Maître Landry avait été dans son enfance un être chétif et si court sur jambes que les clients de la rôtisserie l’avaient surnommé Landry Cul de Lampe. Au fur et à mesure qu’il avait avancé en âge, au lieu de pousser en hauteur, il s’était développé en largeur. Il avait gagné en rotondité ce que les autres gagnent en taille. Il en était résulté que vers la quarantaine, c’est-à-dire vers l’époque où nous le présentons à nos lecteurs, maître Landry apparaissait au regard étonné comme une sorte de boule placée en équilibre sur deux masses charnues et surmontée d’une tête en pain de sucre percée de deux petits yeux craintifs, méfiants, fouilleurs et sournois.
– Je venais justement chez vous, monsieur le chevalier, dit maître Landry en faisant des efforts inutiles pour s’incliner.
– Eh bien, vous y êtes! fit Pardaillan en s’installant dans le fauteuil.
– Comment, j’y suis! bégaya Landry Grégoire qui fut pris d’un pressentiment douloureux.
– Mais oui, j’ai changé de logis: à partir de ce soir, je m’installe ici.
Maître Grégoire devint cramoisi, comme s’il allait avoir une attaque d’apoplexie.
– Monsieur, dit-il en puisant dans la conscience de son droit l’énergie nécessaire, je venais vous dire qu’il m’est impossible de continuer à vous loger dans le cabinet noir…
– Vous voyez bien! Nous sommes d’accord, observa le chevalier avec un grand sang-froid.
– À plus forte raison, poursuivit Grégoire exaspéré, ne puis-je vous céder cette chambre qui vaut ses cinquante écus par an. Il est temps que je parle, monsieur le chevalier… Lorsque monsieur votre père me fit l’honneur de venir loger chez moi, voici deux ans de cela, il promit de me payer régulièrement. Je patientai six mois, c’est-à-dire cinq mois de plus que n’eût fait aucun de mes confrères…
– Ceci vous honore grandement, maître Landry.
– Oui, mais cela ne m’enrichit guère! Au bout de six mois, donc, n’ayant pas encore reçu un denier, je me présentai à monsieur votre père, et le priai de me payer l’arriéré…
– Et que fit mon vénérable père? Il vous paya, je pense?
– Il me rossa, monsieur! dit Landry avec une majestueuse indignation.
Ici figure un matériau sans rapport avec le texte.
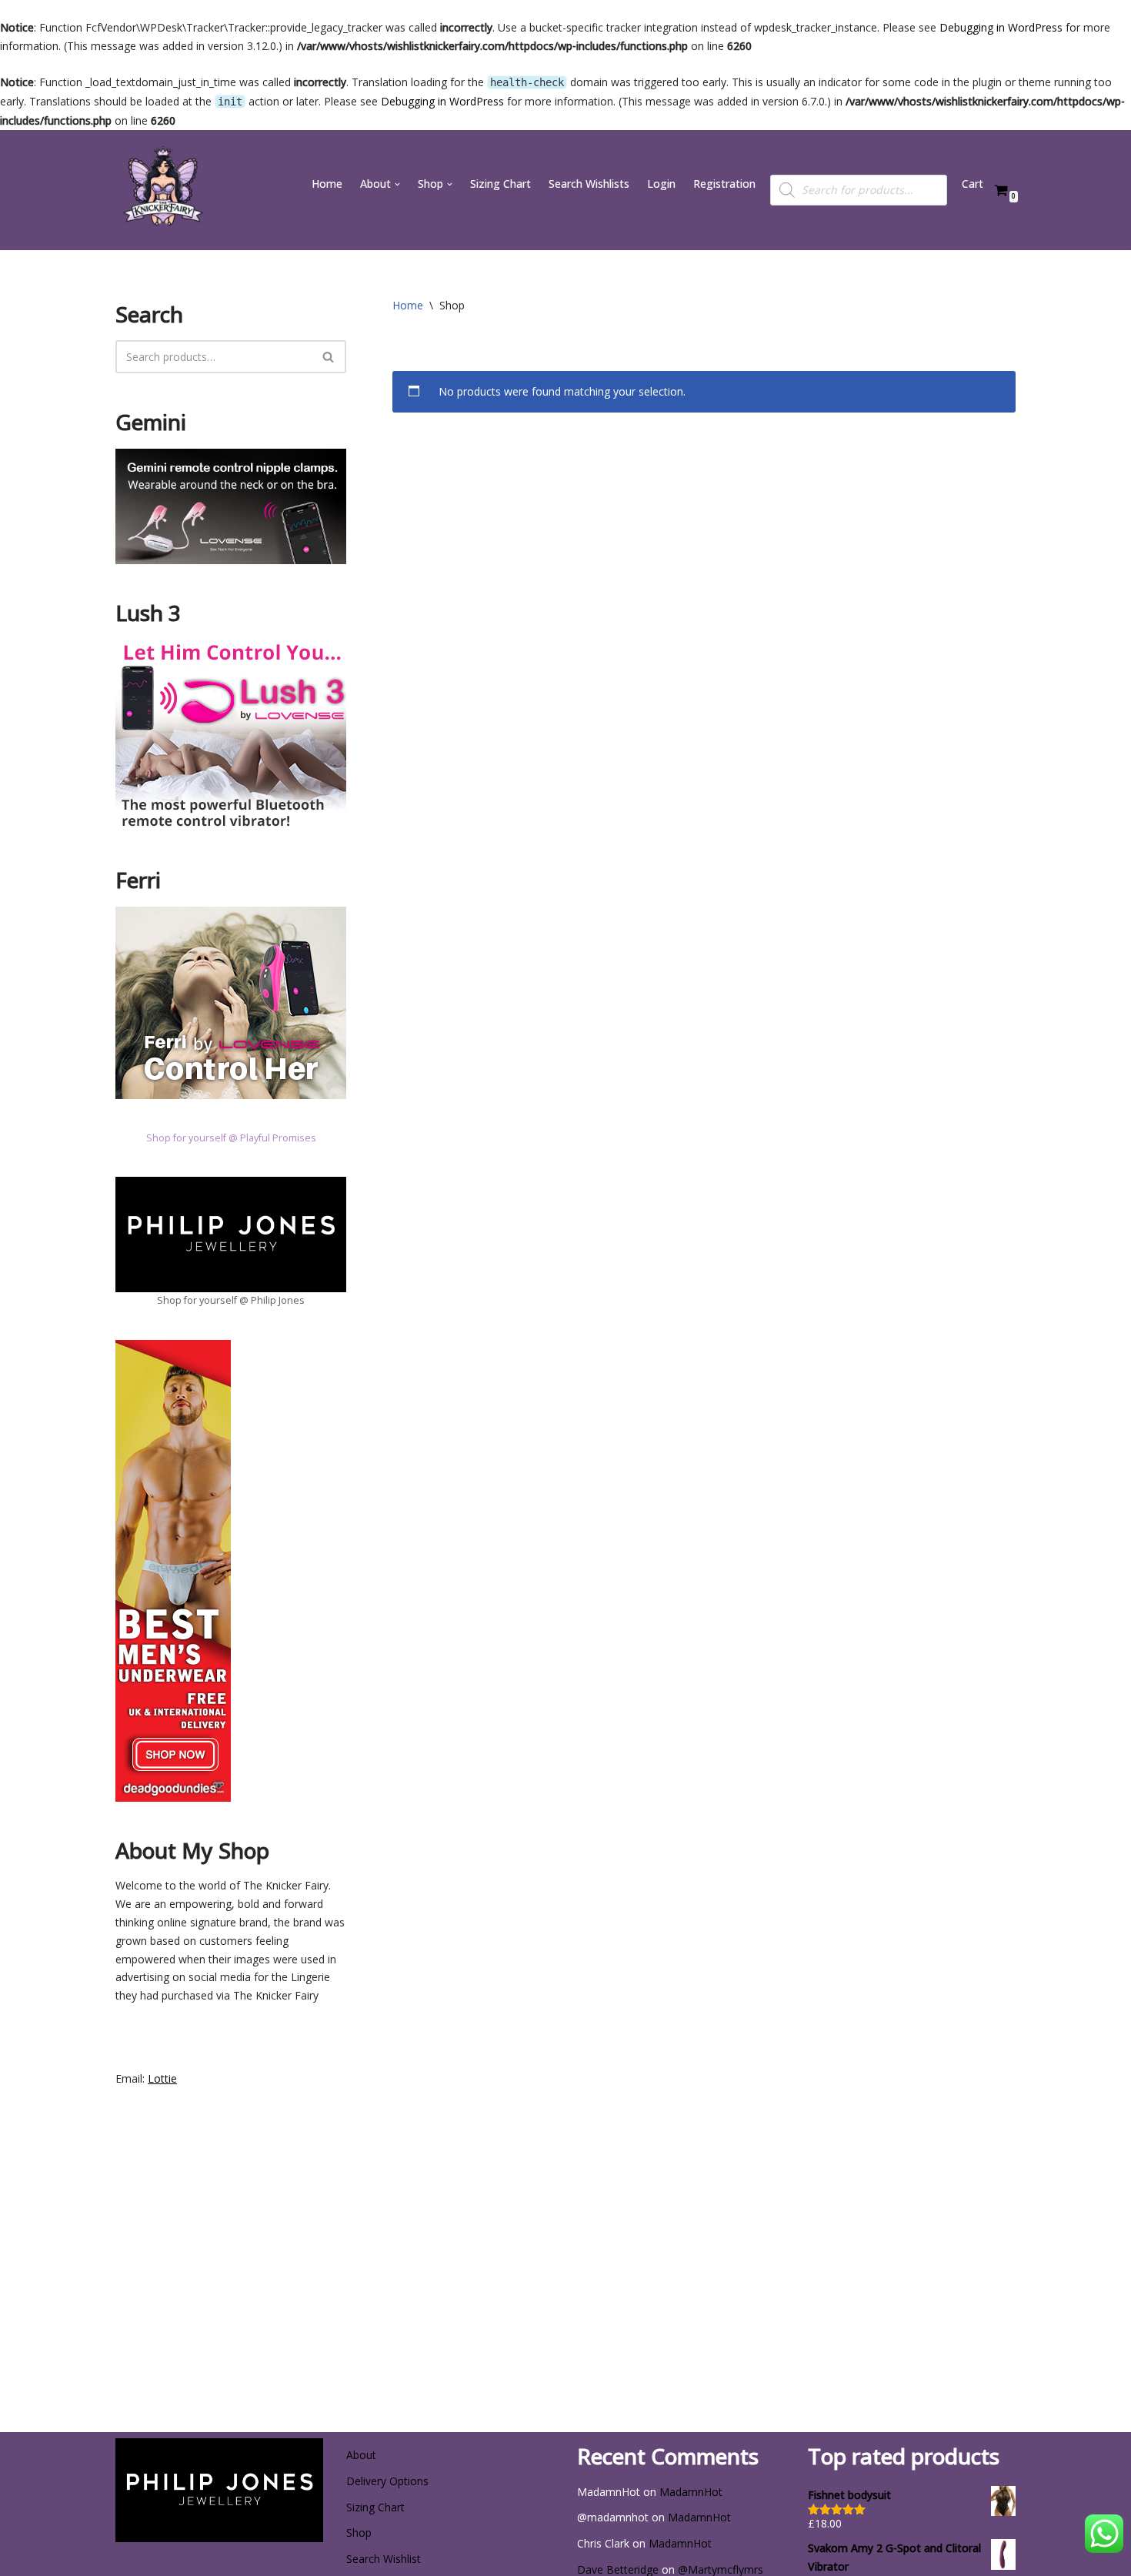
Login (661, 183)
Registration (724, 183)
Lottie (162, 2078)
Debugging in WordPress (1001, 27)
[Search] (329, 356)
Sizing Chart (500, 183)
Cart (972, 183)
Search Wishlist (383, 2558)
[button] (397, 184)
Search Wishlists (589, 183)
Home (327, 183)
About (361, 2454)
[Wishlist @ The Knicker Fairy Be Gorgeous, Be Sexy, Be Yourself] (161, 190)
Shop (359, 2532)
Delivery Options (387, 2481)
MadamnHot (690, 2491)
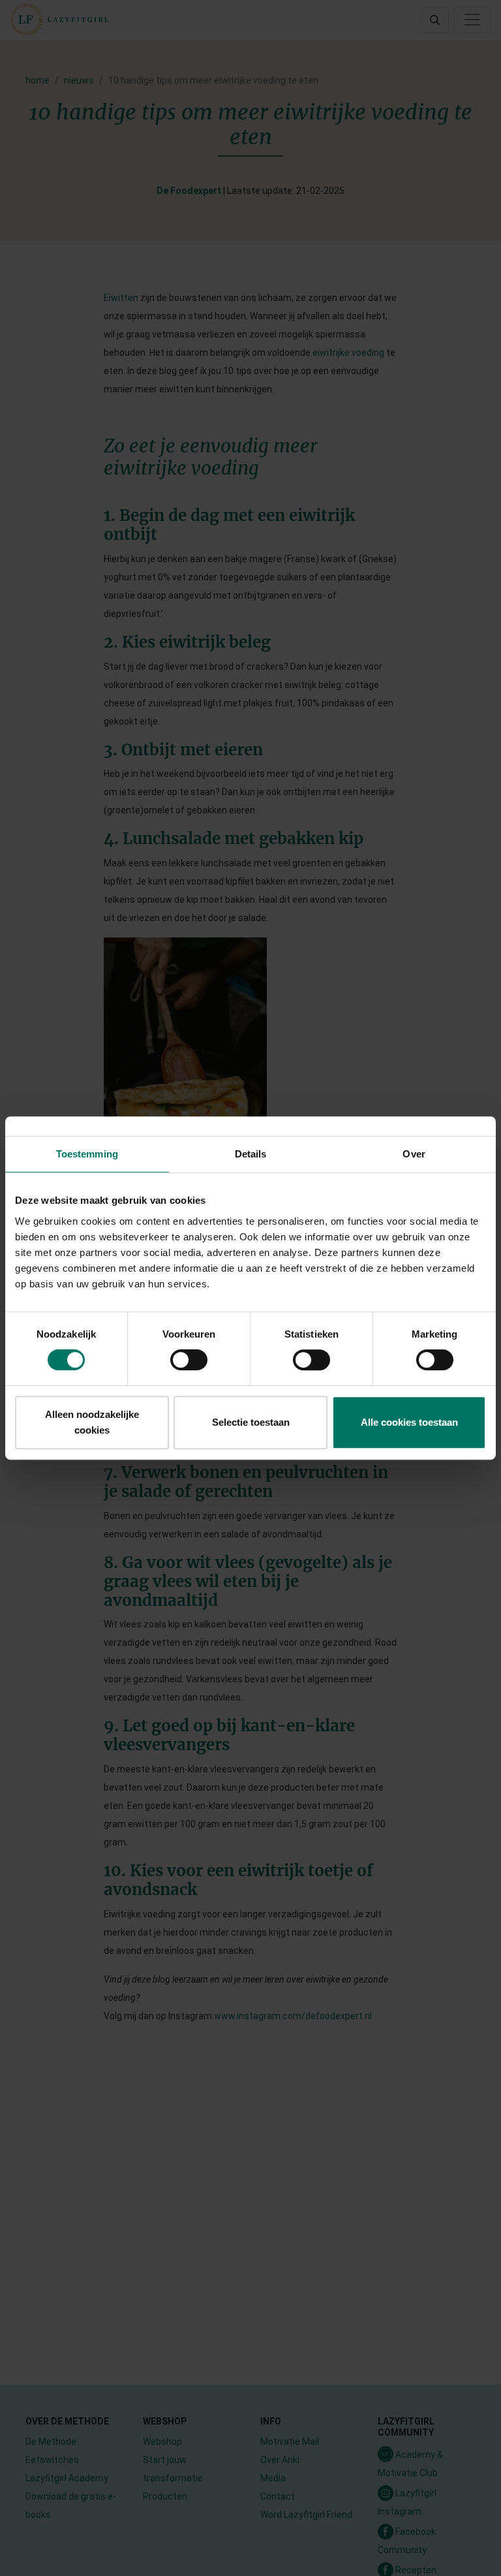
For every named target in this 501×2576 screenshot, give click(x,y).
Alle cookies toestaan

– Et dès lors, vous fûtes convaincu de l’impertinence qu’il y a à réclamer de l’argent à un honorable gentilhomme?
– Oui, monsieur, dit simplement le maître de la Devinière. Mais je dois dire que monsieur votre père me rendait quelques services. Il protégeait ma rôtisserie, et n’avait pas son pareil pour prendre un ivrogne par les reins et le jeter à la rue.
– En ce cas, c’est vous qui lui redevez, maître Landry. N’importe, je vous fais crédit.
Landry, qui était déjà cramoisi, devint violet. Il souffla pendant deux minutes. Puis il reprit:
– Trêve de plaisanterie, monsieur.
– Que voulez-vous donc? Expliquez-vous, que diable!
– Monsieur, je veux que vous vous en alliez, à moins que vous ne puissiez me payer les deux ans d’arriérés que vous me devez, vous et monsieur votre père!
– Est-ce votre dernier mot, maître? fit paisiblement Pardaillan.
Enhardi par la douceur du jeune homme, l’aubergiste répondit avec énergie:
– Mon dernier mot. J’entends que dès demain le cabinet soit libre!
Tranquillement, le chevalier passa dans son logis, prit dans un coin un bâton court, le même qui avait servi à son père, saisit Landry par l’une des courtes nageoires qui lui servaient de bras, leva le bâton et le laissa retomber sur l’échine de l’aubergiste.
– Un bon fils doit imiter les vertus de son père, dit-il; mon père vous a rossé: mon devoir est de vous rosser!…
Et Pardaillan se mit, en effet, à rosser maître Grégoire avec une conscience qui prouvait qu’il ne savait rien faire à demi. L’aubergiste poussa des hurlements effroyables, et ses clameurs retentirent dans toute la maison.